Summary: The ‘old’ rules that pertained to naming a spouse as an IRA beneficiary were complicated. Adding to those options will be the SECURE Act’s 10-year distribution rule, an overlay of that new rule onto old distribution rules. The SECURE Act treats a surviving spouse as an excepted eligible designated beneficiary, which while helpful, simply adds more confusion to the existing distribution rules. Distilling these complex distribution rules is not for the faint-hearted, but consider the following:

Spouse-as-Designated Beneficiary:

  • The surviving spouse can use the life expectancy distribution rule since a spouse is an eligible designated beneficiary under the SECURE Act.
  • The surviving spouse can delay taking the first distribution with a ‘rollover’; distributions from his/her rollover IRA can be delayed until after the survivor attains the age of 72.
  • If the surviving spouse decides to instead remain as the beneficiary of his/her deceased spouse’s IRA, i.e. no ‘rollover,’ then distributions from the deceased spouse’s IRA need not begin until the later of: (i) December 31 of the year following the IRA owner’s death; or (ii) December 31 of the year in which the IRA owner would have reached the age of 72, but only if the IRA is made payable directly to the surviving spouse as a beneficiary. Once those distributions begin the surviving spouse as an eligible designated beneficiary can continue to use his/her life expectancy to calculate required minimum distributions from the IRA.
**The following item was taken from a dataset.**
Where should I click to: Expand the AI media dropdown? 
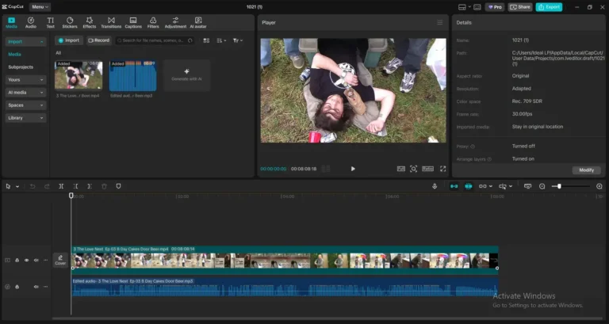(x=25, y=92)
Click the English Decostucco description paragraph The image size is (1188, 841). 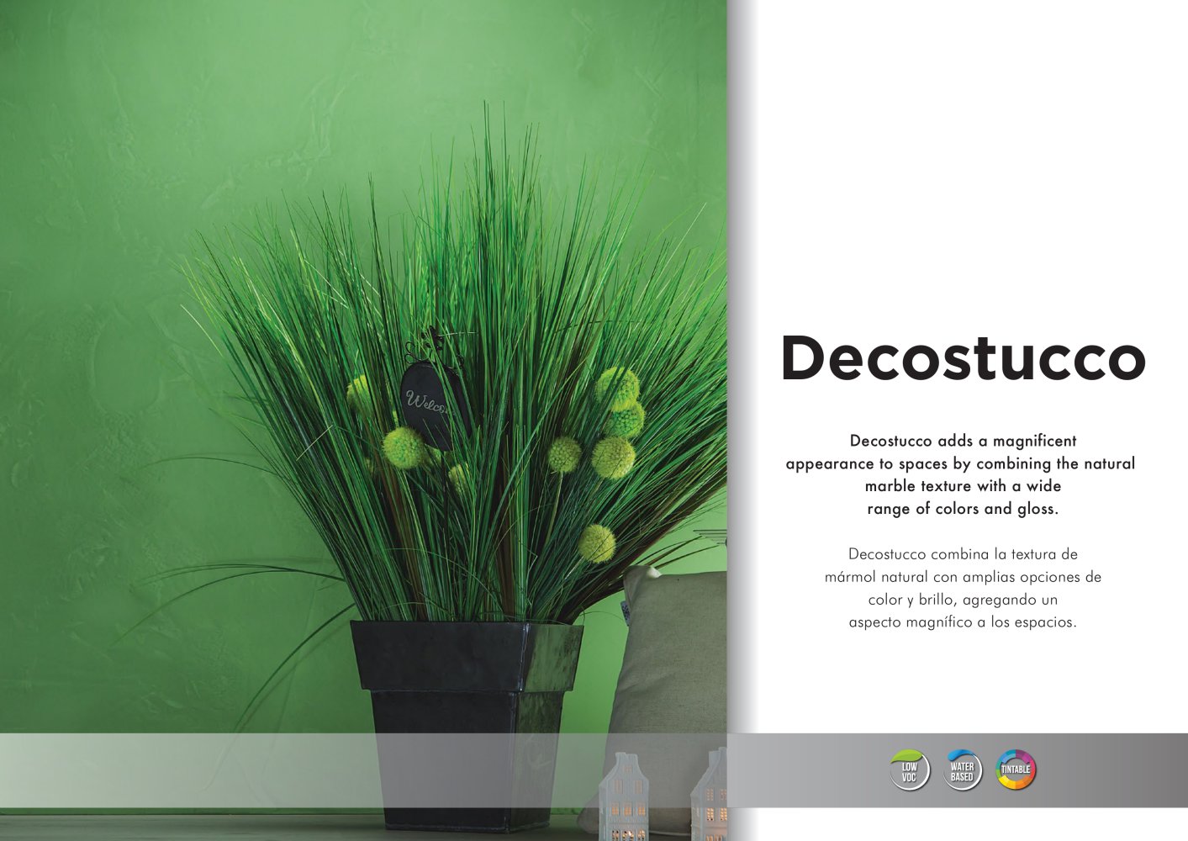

Spousal Trust-as-Designated Beneficiary:

  • A spousal trust that is named as beneficiary of the deceased spouse’s IRA will need to qualify as a conduit see-through trust to enjoy the benefit of  the surviving spouse’s classification as an eligible designated beneficiary. This enables the trustee of a conduit trust to use the surviving spouse’s life expectancy to take distributions from the IRA.
  • The trustee must follow the SECURE Act’s 10-year distribution rule if the trust is an accumulation see-through trust of which the surviving spouse is one of many trust beneficiaries. That is the case even if the surviving spouse is the sole lifetime beneficiary of the accumulation see-through
  • If the spousal trust does not have those see-through trust special provisions, then the 5-year distribution ‘default’ rule will apply to the deceased spouse’s IRA (if death is before age 72), unless the at-least-as-rapidly rule applies , which means the IRA owner had died at or after age 72 years. To comply with the see-through trust rules, a trust must be specially designed to not benefit any charities, and even then, it must meet the other three conditions required of a see-through
  • A conduit see-through marital trust allows the trustee to withdraw from the deceased spouse’s IRA distributions using the surviving spouse’s life expectancy, which period is recalculated annually. Normally that life expectancy will be longer than the SECURE Act’s 10-year distribution rule. However, as a conduit see-through trust, the distributions must be taken annually by the trustee and then must be distributed to the surviving spouse. Withdrawals from the IRA may not be permitted to remain in the deceased spouse’s IRA untouched until the 10th anniversary of the deceased spouse’s death; annual distributions are required under the conduit see-through trust rules. Annual withdrawals and distributions to the surviving spouse are therefore required.
  • An accumulation see-through marital trust which benefits a surviving spouse, even if the surviving spouse is the sole lifetime beneficiary of that accumulation trust, will not allow for life expectancy distributions based upon the surviving spouse’s life expectancy. Rather, the accumulation see-trhough trust will be subject to the SECURE Act’s 10-year distribution rule with regard to withdrawals from the deceased spouse’s IRA that is made payable to the accumulation trust. While the IRA must be emptied over that 10-year period, or at the end of that 10-year period, there is no further requirement to distribute those IRA withdrawals to the surviving spouse beneficiary.

Conclusion: Obviously, there are a lot of confusing distribution rules when a deceased spouse’s IRA is left either outright, or in trust for the benefit of their surviving spouse. It will take some time to become familiar with the pros and cons of each of the different distribution options.